The company advises implementing behavioral fingerprinting and traffic classifiers designed to identify distillation patterns in API traffic. IT leaders need to strengthen verification processes for common vulnerability pathways educational accounts, security research programs, startup organizations. Companies should integrate product-level and API-level safeguards to reduce the efficacy of model outputs for illicit distillation, without degrading the experience for legitimate users.

Detecting coordinated activity across large numbers of accounts is essential. This includes monitoring specifically for the continuous elicitation of chain-of-thought outputs the step-by-step reasoning traces that make the richest training data.

But experts caution that these defenses are far from foolproof. Sophisticated actors can distribute queries across thousands of accounts to avoid rate limits, use prompt engineering to disguise systematic harvesting, and apply post-processing to strip watermarks. The cat-and-mouse dynamic is familiar to anyone who has followed cybersecurity. Defenders must protect every vector. Attackers need only find one gap.

What Anthropic Wants Washington to Do

Anthropic is calling on the AI industry, cloud providers, and lawmakers to act. The company is urging “rapid, coordinated action among industry players, policymakers, and the global AI community.”

Specifically, Anthropic argues that restricted chip access could limit both direct model training and the scale of illicit distillation. It’s also pushing for cross-industry intelligence sharing because these attacks are growing in intensity and sophistication, and no single company can fight them alone.

The legal framework for addressing cross-border AI model distillation remains underdeveloped. In the U.S., companies can pursue claims under the Defend Trade Secrets Act, the Computer Fraud and Abuse Act, and contractual terms of service. But enforcing any of these against entities based in China presents enormous practical difficulties. Chinese courts are unlikely to enforce U.S. judgments. The legal ambiguity currently benefits the alleged distillers.

Some legal scholars argue the U.S. government should treat large-scale model distillation as a form of economic espionage, potentially triggering sanctions or diplomatic responses. Others say the AI industry needs new international agreements analogous to treaties governing intellectual property in pharmaceuticals or semiconductors to establish clear rules of the road.

The Bigger Picture

Anthropic’s disclosure is notable not just for its substance, but for its timing and tone. The company has generally avoided aggressive public posturing. Its decision to go public naming the scale of the alleged distillation and framing it as a systemic threat signals that the problem has become severe enough to break from its usual restraint.

The disclosure also serves a clear policy purpose.
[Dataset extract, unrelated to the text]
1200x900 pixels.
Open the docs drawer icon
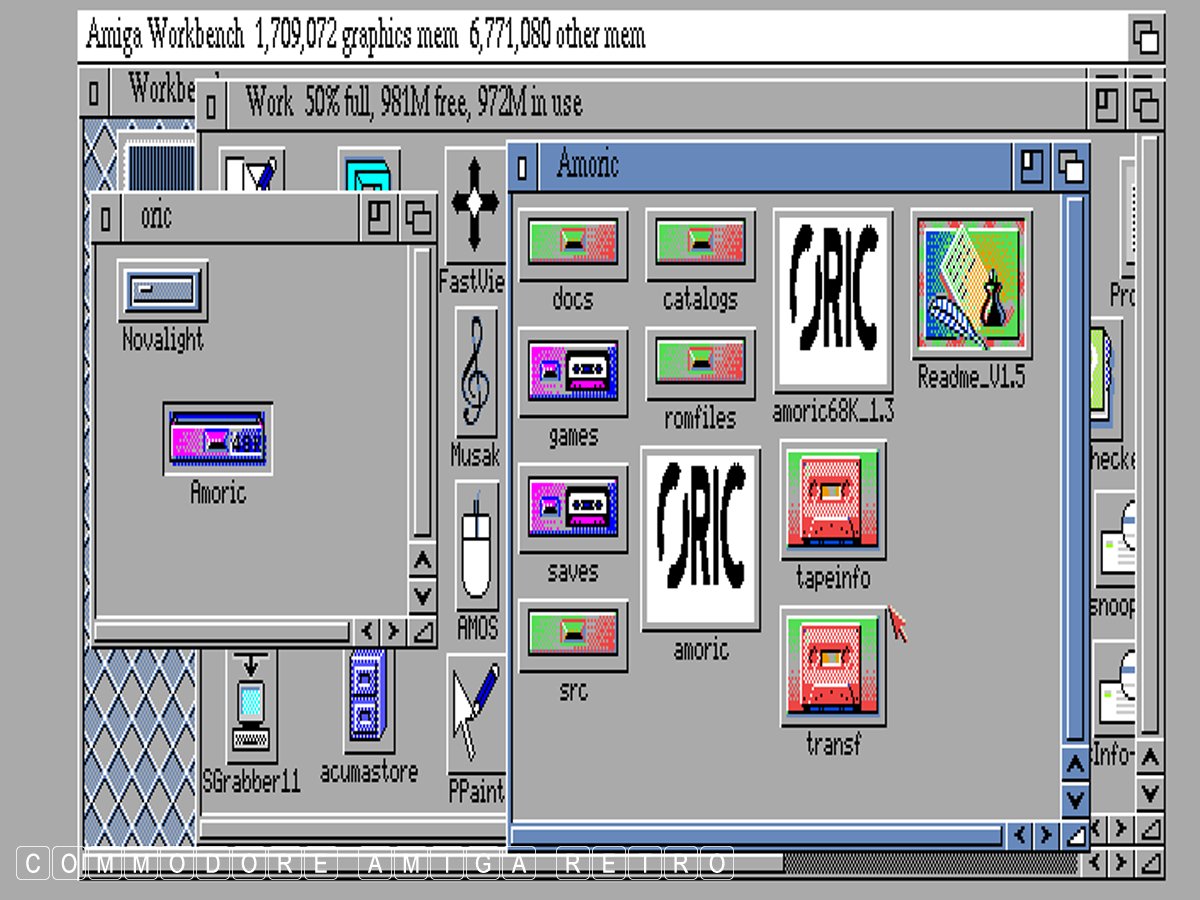(x=573, y=244)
By documenting the distillation threat in concrete terms, Anthropic strengthens the case for regulatory action at a moment when lawmakers are already grappling with how to govern AI.

For the Chinese firms involved, the accusations carry real reputational risk. DeepSeek, Moonshot, and MiniMax have attracted significant venture capital and government support on the strength of their technical achievements. If those achievements are shown to rest partly on distilled knowledge from American models, investor confidence could take a hit.

At the same time, China’s AI sector has made genuine progress driven by engineering talent, government investment, and access to enormous domestic datasets. Not all Chinese AI capability can be attributed to distillation. The challenge is distinguishing legitimate innovation from capability gains derived from unauthorized use of foreign models a distinction that is technically difficult to make and politically charged on both sides of the Pacific.

One thing is clear. The AI arms race just got a lot more complicated.